Het aftellen kon beginnen en hier en daar werd de uitrusting aangedikt, want ‘back to basics’ moet je, indien het gezinnetje meegaat, toch wel met een korrel zout nemen. Niks mag aan het toeval overgelaten worden, of toch zo weinig mogelijk. Van 13 tot 20 juni op Moisson, sinds 2002 noem ik het ook wel Lac de mon maison, dit natuurlijk omwille van het thuisgevoel dat ik er steevast krijg tijdens men verblijf. De school werd ingelicht, verlof op het werk was al geregeld en daar kwam vrijdag de 13de aan, dag van vertrek. Bijgeloof? Natuurlijk!
Het weekend dat er aan vooraf ging verloor ik trouwens nog een goeie kameraad, 34j, veel te jong, moegestreden, fuck, ja dat is het juiste woord: Fuck! Enfin de aanloop naar de trip gebeurde met gemengde gevoelens. Familie en vrienden werden nog een keer bezocht en weg waren wij.
Vive la france
’s Ochtends vroeg vertrokken, met het busje en de aanhangwagen legde we de reeds gekende route af in een 6 tal uurtjes. Op wat stapvoets verkeer op de Périférique na verliep de trip naar daar vrij vlot.
Allo Régis, ça va? Uitgedost met zomerse kledij, petje en walkietalkie, overhandigde hij ons de sleutel van de poort en het sanitaire blok. Hij deed er ook nog een plannetje bij en vertelde ons dat op deze moment ‘ze zwiet bollies’ and ‘no taigernuts’ op het lievelingsmenu stonden van onze gekieuwde vrienden.
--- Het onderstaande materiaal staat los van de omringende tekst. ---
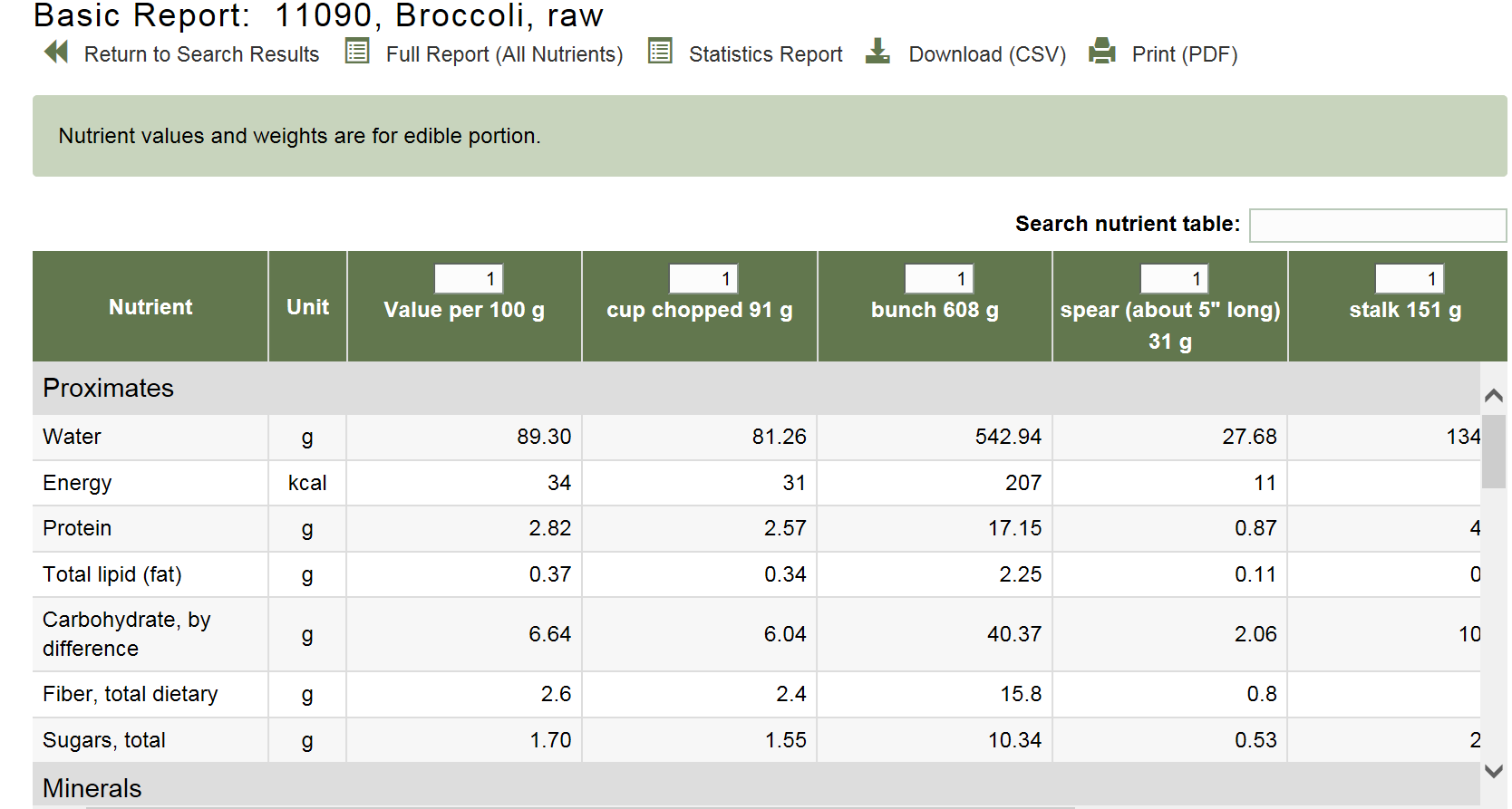Click the Print PDF printer icon
1512x809 pixels.
click(1101, 52)
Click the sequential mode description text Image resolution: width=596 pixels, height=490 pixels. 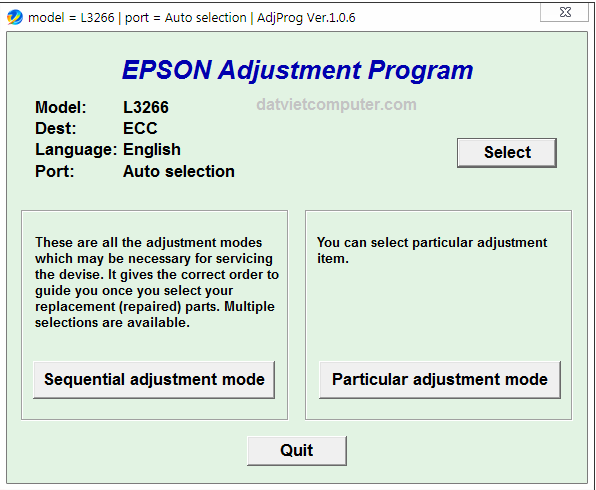(157, 282)
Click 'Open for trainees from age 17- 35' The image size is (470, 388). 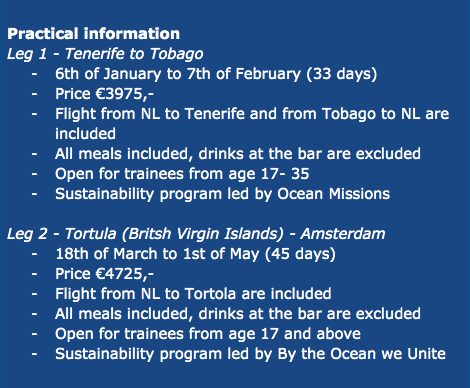click(182, 174)
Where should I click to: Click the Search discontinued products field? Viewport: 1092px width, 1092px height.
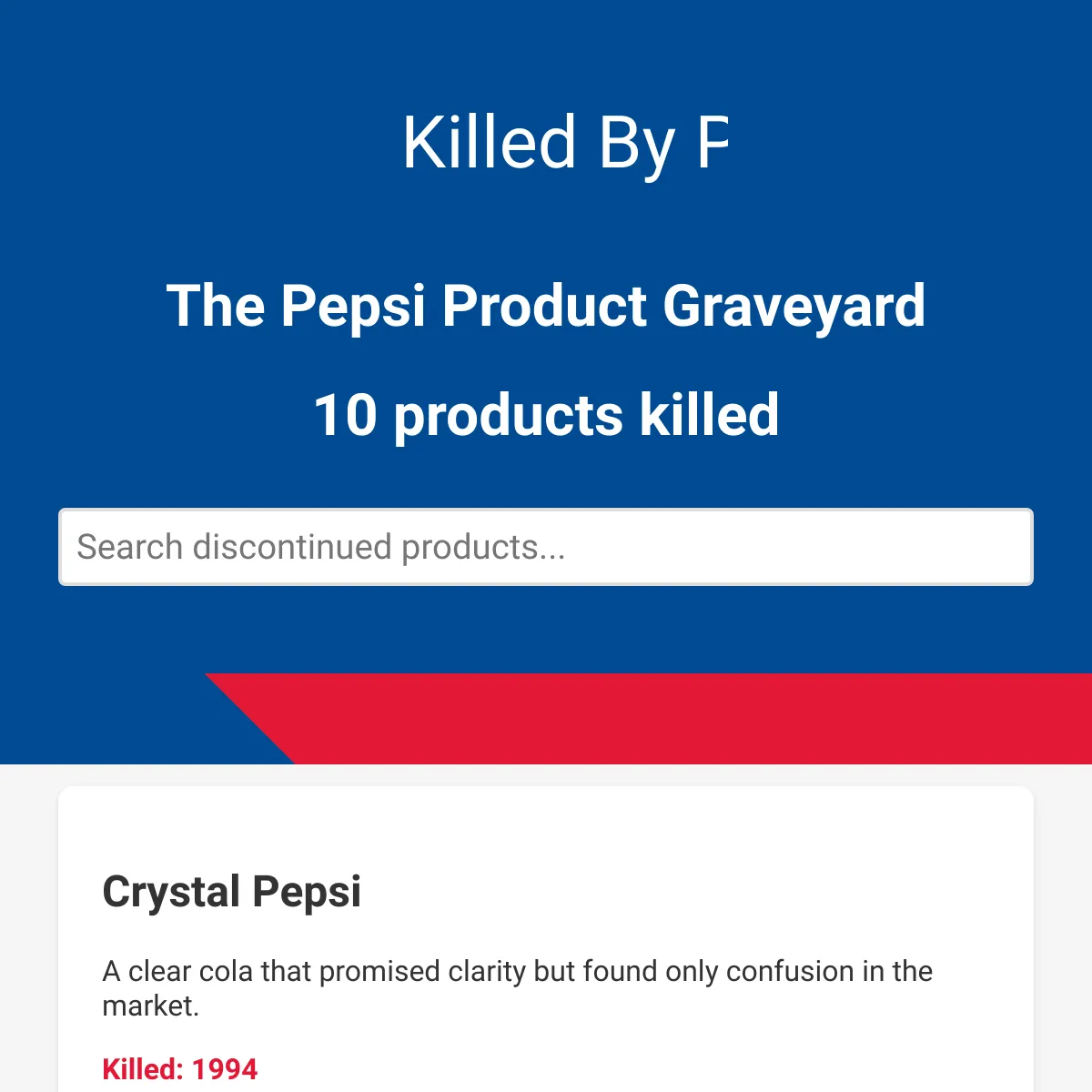coord(546,547)
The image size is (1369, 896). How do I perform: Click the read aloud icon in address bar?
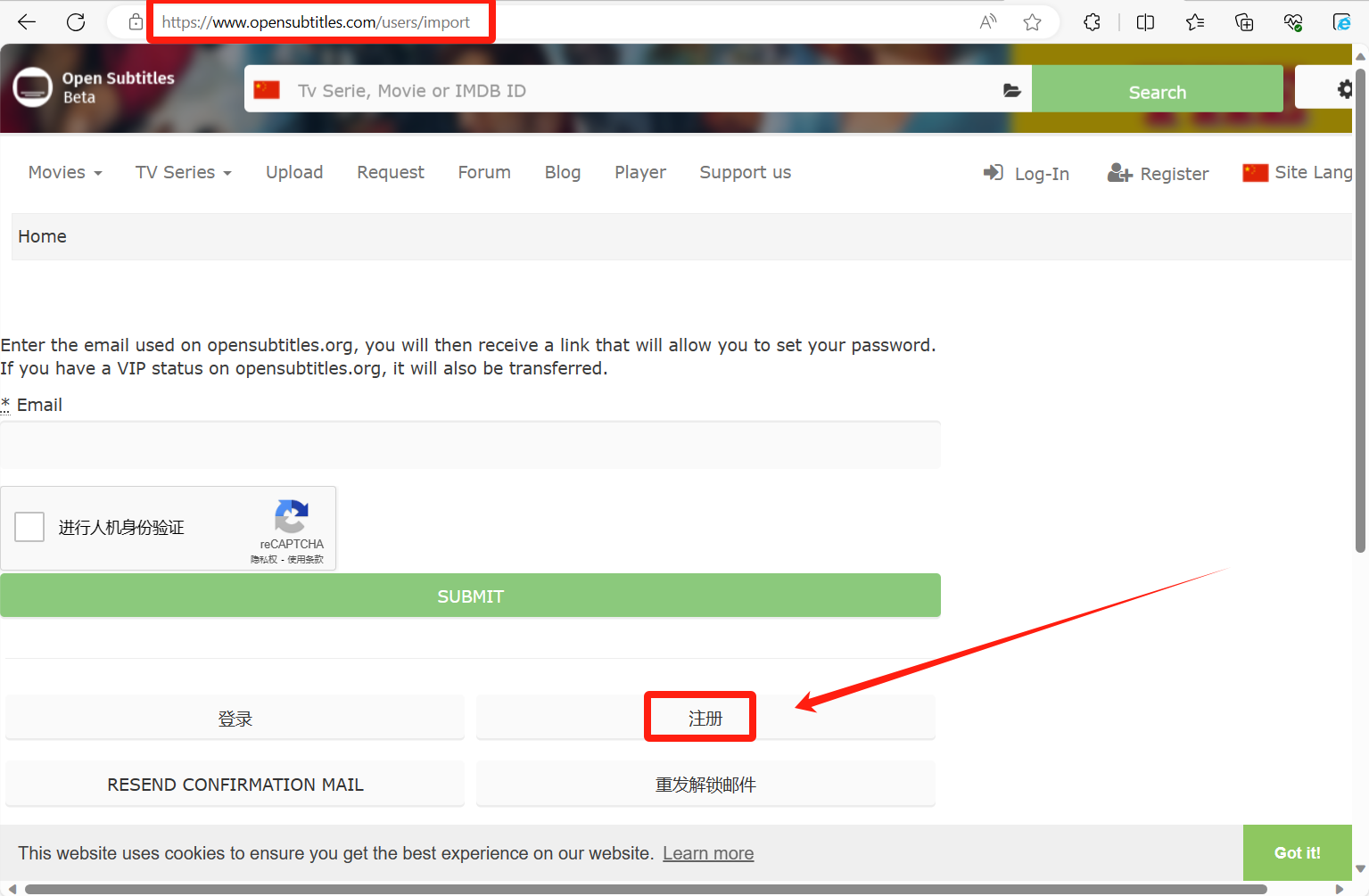[x=987, y=22]
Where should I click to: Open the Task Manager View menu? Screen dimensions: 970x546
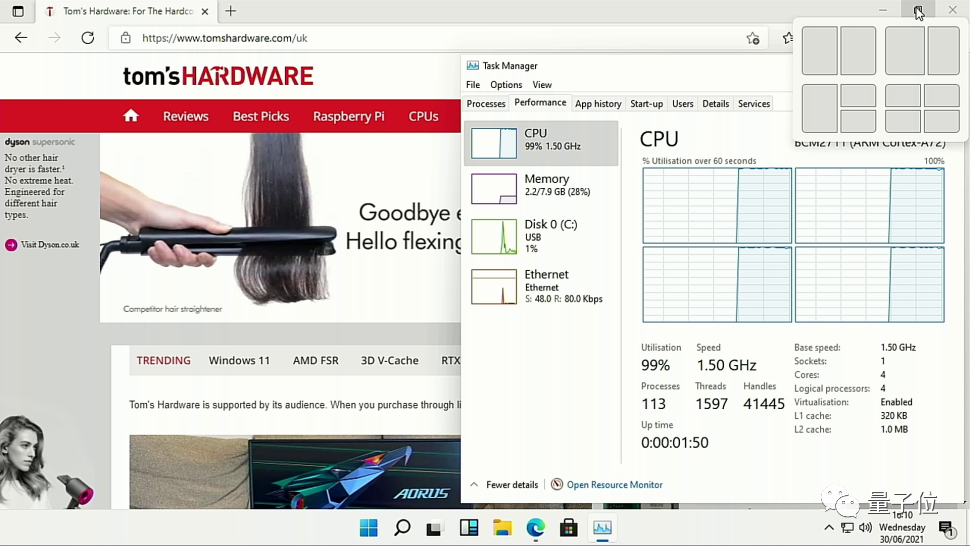(x=542, y=85)
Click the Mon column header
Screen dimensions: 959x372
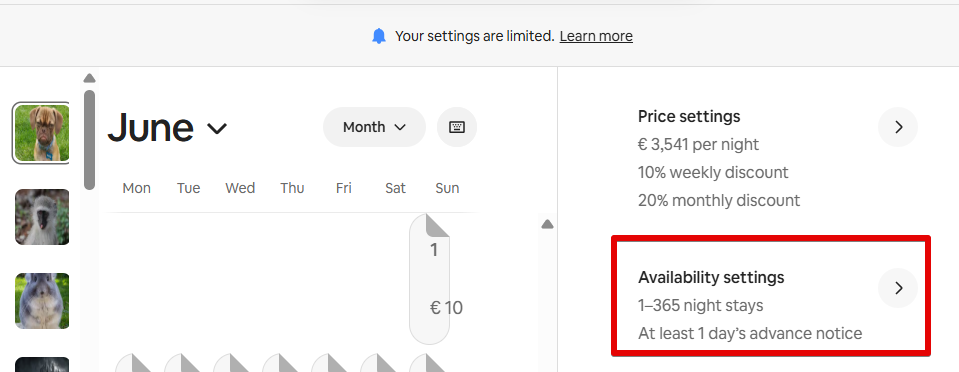(x=136, y=188)
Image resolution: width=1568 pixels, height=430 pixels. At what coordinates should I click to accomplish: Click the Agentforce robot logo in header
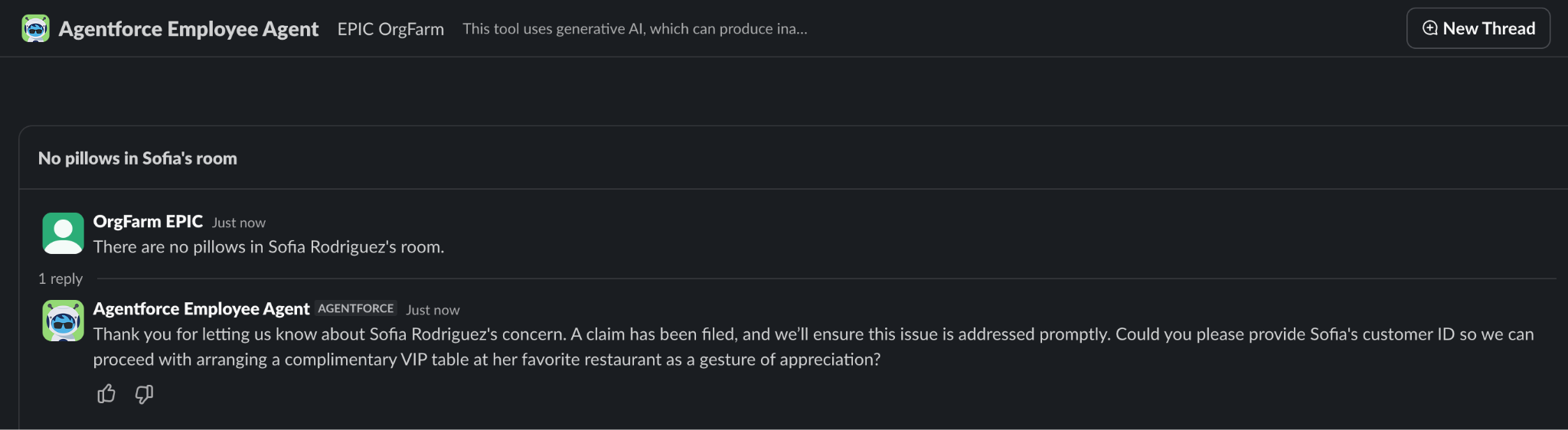35,28

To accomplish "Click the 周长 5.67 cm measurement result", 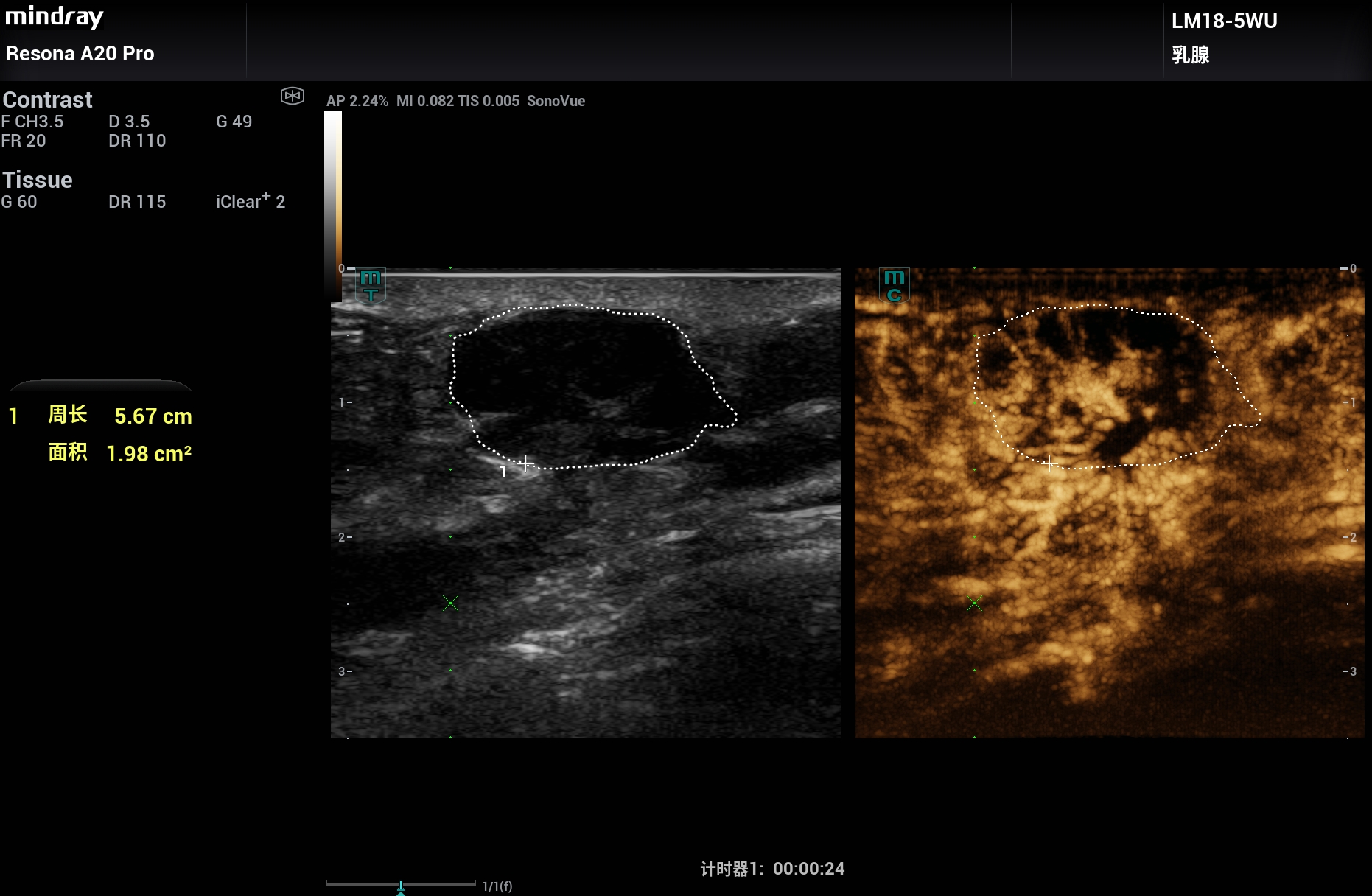I will (x=119, y=416).
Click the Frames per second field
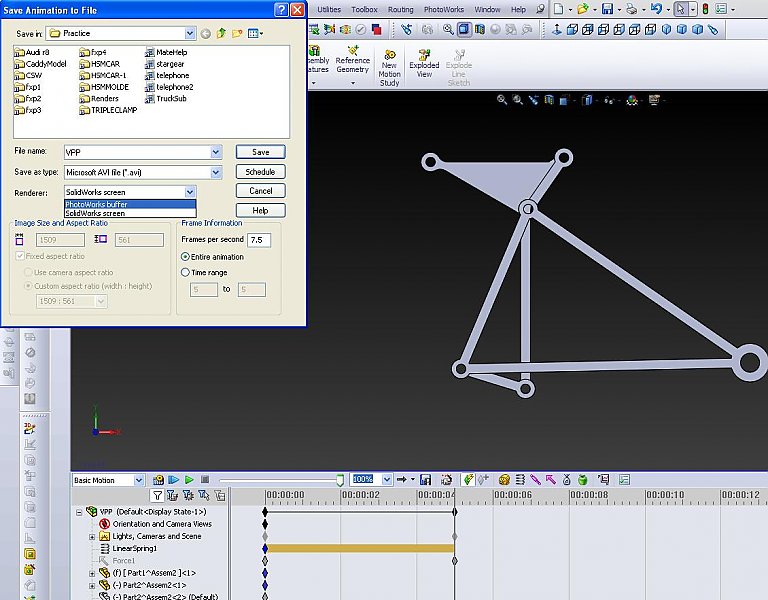768x600 pixels. pyautogui.click(x=258, y=240)
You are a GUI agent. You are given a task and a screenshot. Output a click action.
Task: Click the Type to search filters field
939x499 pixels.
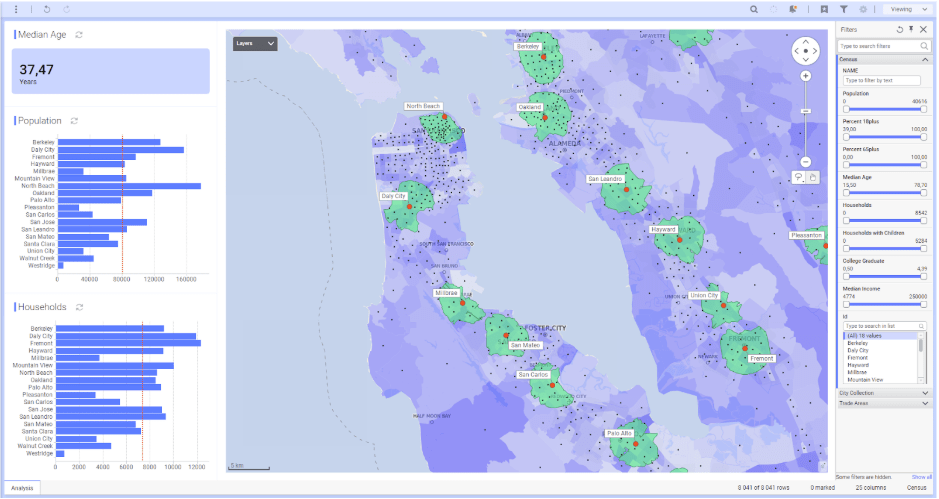point(879,46)
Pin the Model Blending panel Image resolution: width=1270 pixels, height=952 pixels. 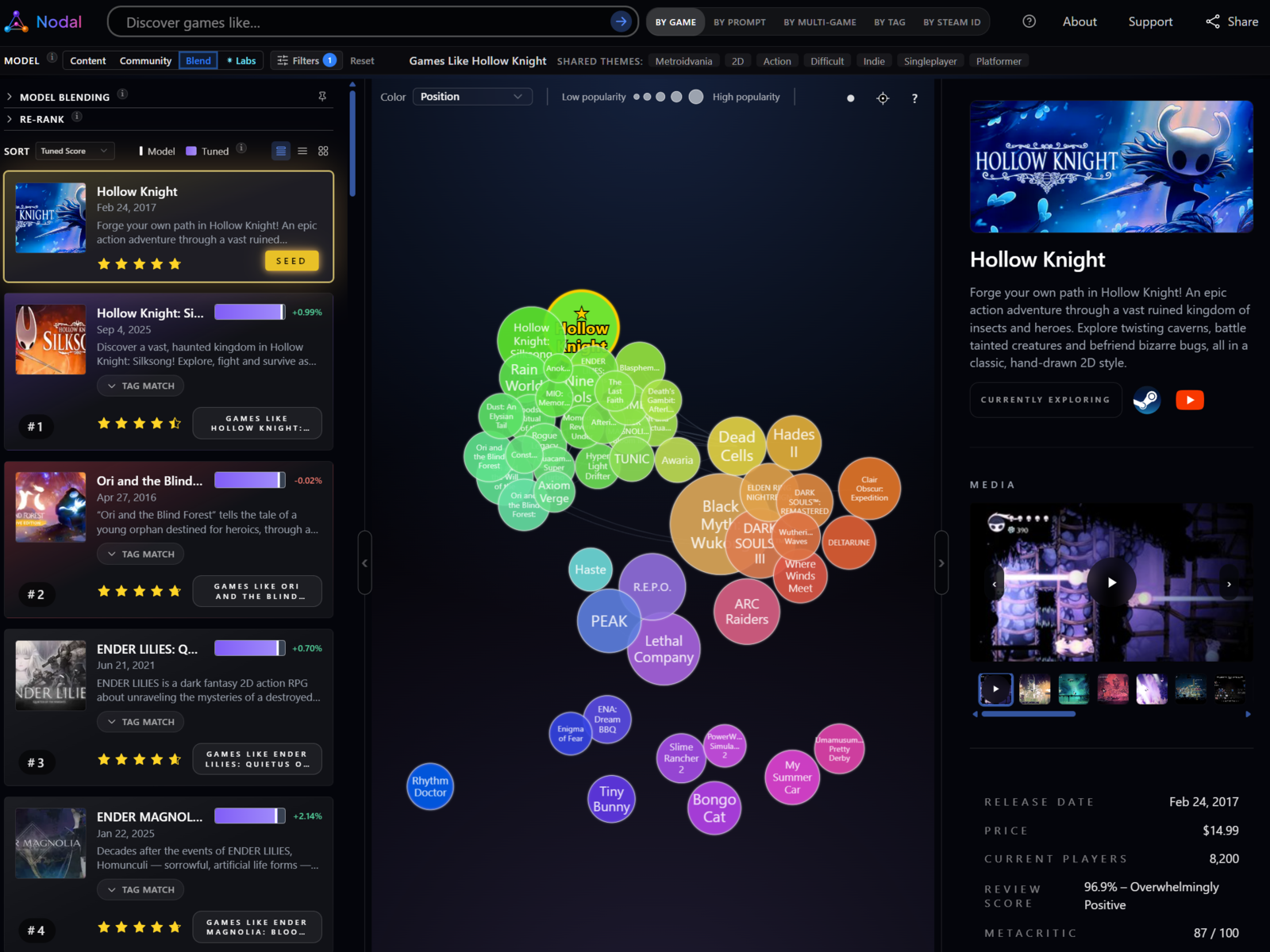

Ja, en vissen ‘against the beach’ dacht ik bij mezelf. Dat waren immers de steeds wederkerende zinnetjes van deze allround visgids. Hij staat er onder andere in voor het bezighouden van schoolkinderen hier op kamp alsook het wegwijs maken van golfspeelsters al dan niet met handicap. Zou hij hierbij zijn walkietalkie nodig hebben?
Waarom praat die surfboy trouwens steeds Engels? Zelf praat ik er Frans tegen. Ik hou ervan, doe het graag. Als ik in Frankrijk naar de supermarché ga, zal ik steeds iets zoeken om dan weer met men Frans, geleerd op school, proberen te verduidelijken aan een bevallige kassierster wat ik nodig heb. Die verstaat me toch wel.. Of wilt ze iets anders, iets meer? Waarschijnlijk wel.. Je kan ze het niet kwalijk nemen.
De volschubkes
Als het weer meezit...
Aanschouwing
Bij aankomst op stek 11 bleek het plaatje al snel te kloppen. Privé zandstrandje en een uitgestrekt visgebied, dat nog eens vergroot werd door het vrij zijn van alle andere stekken. Putje voor ons alleen. Nu ja, putje, bij 120 hectaren water mag je gerust put zeggen. Na het bouwen van het kampement werd de boot opgeblazen en uitgerust van alle toebehoren zodat ik in de vooravond het visgebied had uitgekamd.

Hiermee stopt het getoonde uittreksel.